> **ABOUT THIS TASK**: Please return every line in the following data that includes the string "Toggle".

> **Pixel coordinate grounding data**:

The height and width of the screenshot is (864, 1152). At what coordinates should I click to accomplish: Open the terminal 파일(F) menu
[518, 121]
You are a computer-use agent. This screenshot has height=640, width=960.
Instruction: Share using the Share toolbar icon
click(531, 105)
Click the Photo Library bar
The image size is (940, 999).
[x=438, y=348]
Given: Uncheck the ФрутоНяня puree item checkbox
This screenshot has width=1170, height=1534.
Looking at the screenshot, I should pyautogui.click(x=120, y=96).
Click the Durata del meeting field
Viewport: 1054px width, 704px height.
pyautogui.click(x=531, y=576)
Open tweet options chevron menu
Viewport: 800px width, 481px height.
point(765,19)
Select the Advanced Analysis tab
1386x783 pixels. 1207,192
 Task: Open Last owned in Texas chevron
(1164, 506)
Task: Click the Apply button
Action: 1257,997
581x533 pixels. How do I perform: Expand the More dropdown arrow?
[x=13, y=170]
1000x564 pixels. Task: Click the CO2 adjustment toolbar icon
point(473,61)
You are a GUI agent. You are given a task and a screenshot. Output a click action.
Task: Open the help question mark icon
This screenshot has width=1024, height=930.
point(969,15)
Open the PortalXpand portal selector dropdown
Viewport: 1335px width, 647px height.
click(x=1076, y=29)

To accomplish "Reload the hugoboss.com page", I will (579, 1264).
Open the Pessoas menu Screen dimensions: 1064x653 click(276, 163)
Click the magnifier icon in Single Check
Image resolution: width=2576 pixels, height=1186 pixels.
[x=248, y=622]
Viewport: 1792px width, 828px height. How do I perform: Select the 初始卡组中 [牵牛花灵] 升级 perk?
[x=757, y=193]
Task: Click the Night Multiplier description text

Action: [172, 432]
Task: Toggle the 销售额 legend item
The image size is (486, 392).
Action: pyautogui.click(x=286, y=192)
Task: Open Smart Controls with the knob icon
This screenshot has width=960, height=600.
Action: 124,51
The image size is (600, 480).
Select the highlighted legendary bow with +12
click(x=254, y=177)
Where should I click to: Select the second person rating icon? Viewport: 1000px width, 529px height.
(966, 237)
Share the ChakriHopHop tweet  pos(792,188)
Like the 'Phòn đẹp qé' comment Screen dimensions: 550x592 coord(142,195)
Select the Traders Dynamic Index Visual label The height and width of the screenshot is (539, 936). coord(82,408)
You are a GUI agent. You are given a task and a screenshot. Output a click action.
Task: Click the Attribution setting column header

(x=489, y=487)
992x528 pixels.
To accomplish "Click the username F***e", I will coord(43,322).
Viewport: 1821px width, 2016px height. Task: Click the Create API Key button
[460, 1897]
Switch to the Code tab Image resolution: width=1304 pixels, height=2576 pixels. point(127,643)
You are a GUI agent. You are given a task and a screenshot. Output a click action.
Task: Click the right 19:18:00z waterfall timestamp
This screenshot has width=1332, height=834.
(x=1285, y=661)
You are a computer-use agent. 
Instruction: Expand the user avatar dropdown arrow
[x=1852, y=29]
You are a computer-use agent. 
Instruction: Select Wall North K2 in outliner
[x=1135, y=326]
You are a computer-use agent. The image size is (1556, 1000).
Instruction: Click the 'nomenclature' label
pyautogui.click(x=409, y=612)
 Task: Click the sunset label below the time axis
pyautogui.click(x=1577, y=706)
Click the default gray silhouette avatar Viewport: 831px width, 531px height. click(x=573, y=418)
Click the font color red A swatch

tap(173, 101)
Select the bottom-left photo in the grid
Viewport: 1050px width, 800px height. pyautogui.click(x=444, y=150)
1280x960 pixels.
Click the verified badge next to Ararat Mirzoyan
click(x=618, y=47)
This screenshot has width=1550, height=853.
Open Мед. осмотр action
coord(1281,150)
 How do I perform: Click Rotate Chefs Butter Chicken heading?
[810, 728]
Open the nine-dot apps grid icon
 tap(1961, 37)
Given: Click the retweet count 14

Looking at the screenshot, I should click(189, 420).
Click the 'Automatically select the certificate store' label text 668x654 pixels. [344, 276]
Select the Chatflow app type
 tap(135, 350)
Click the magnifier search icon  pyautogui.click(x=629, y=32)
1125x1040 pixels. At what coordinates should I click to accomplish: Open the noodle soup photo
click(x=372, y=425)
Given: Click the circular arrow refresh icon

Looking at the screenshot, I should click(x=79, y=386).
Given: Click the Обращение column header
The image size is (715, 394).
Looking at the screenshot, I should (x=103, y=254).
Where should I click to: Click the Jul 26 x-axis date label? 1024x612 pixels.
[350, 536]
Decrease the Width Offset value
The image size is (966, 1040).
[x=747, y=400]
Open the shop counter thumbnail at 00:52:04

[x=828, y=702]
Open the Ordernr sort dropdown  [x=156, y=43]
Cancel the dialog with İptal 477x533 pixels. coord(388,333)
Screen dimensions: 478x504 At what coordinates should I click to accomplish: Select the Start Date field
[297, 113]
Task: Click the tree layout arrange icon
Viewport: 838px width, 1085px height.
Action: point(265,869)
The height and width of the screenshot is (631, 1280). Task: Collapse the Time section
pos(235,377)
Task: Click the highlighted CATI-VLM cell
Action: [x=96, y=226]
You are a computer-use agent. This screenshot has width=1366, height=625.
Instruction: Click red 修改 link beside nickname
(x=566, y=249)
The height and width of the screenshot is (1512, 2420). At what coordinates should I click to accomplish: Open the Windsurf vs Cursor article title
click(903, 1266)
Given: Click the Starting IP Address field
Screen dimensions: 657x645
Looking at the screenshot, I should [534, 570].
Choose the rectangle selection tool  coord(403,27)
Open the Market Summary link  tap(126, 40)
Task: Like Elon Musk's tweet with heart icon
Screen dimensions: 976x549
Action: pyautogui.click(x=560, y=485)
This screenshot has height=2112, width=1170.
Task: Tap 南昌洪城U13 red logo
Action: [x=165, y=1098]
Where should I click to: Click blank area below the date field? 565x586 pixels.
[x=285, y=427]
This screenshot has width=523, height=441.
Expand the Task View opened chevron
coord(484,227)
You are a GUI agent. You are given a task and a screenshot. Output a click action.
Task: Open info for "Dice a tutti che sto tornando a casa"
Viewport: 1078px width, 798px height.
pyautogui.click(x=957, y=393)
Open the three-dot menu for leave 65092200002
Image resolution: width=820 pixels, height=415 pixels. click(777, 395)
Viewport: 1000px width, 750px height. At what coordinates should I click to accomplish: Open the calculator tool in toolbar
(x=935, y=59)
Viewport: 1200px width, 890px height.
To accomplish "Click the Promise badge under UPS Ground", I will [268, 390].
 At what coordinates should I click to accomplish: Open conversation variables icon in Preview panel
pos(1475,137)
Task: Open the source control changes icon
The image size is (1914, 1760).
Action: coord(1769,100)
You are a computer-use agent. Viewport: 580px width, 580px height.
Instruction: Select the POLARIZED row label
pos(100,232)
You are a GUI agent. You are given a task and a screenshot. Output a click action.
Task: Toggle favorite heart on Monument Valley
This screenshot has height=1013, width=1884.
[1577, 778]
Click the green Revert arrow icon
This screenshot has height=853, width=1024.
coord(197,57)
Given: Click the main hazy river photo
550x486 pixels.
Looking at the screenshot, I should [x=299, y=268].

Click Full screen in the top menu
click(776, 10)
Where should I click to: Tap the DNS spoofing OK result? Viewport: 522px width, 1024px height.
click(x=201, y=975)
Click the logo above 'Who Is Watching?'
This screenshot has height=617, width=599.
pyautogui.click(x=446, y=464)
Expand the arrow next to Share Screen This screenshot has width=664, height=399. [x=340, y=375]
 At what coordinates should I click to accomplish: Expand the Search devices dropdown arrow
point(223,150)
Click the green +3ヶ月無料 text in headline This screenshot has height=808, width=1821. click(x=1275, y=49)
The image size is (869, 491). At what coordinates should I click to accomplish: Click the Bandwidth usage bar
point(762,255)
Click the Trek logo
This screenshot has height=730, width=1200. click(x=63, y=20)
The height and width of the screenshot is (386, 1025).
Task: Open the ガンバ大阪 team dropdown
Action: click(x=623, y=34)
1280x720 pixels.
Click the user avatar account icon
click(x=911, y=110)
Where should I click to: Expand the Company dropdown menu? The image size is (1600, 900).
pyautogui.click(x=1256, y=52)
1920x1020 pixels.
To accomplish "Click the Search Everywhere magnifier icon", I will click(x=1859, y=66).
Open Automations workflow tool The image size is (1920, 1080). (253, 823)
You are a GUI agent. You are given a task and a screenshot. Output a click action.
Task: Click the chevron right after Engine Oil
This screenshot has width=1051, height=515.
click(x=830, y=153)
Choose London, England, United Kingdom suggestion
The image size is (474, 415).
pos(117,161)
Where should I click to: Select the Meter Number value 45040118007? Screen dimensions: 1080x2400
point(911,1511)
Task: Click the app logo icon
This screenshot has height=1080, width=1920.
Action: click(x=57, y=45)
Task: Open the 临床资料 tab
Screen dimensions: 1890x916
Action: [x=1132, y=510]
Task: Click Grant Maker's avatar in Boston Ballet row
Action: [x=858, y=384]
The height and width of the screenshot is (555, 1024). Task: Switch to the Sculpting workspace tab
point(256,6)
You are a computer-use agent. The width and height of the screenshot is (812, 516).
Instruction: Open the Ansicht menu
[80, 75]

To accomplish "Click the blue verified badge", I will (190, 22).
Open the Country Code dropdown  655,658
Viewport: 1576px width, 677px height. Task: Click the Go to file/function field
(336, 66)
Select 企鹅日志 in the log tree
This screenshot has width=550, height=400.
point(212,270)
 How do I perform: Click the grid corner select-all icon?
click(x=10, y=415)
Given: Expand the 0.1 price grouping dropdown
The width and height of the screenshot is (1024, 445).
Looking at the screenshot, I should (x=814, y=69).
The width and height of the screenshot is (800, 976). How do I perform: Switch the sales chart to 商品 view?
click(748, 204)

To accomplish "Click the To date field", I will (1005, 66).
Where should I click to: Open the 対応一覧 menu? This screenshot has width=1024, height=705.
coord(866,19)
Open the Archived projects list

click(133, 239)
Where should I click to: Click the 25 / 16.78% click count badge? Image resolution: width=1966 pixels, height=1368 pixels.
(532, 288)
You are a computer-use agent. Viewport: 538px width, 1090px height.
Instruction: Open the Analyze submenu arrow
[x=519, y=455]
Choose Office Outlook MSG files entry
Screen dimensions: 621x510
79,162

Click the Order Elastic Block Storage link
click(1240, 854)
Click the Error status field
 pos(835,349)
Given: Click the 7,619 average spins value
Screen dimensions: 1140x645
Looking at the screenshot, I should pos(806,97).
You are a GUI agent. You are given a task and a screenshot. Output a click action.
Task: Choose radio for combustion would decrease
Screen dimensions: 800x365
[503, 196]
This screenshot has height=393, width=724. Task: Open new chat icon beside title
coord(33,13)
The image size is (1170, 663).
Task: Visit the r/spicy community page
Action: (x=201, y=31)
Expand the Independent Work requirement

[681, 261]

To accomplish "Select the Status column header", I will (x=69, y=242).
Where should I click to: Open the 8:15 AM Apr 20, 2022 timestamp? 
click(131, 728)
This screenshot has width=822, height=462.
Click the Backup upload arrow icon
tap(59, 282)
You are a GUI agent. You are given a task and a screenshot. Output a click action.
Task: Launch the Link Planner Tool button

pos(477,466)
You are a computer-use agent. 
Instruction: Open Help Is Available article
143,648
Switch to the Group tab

> **ANSWER BOX**:
Task: Toggle the 销售额 legend item
Task: Toggle favorite heart on Monument Valley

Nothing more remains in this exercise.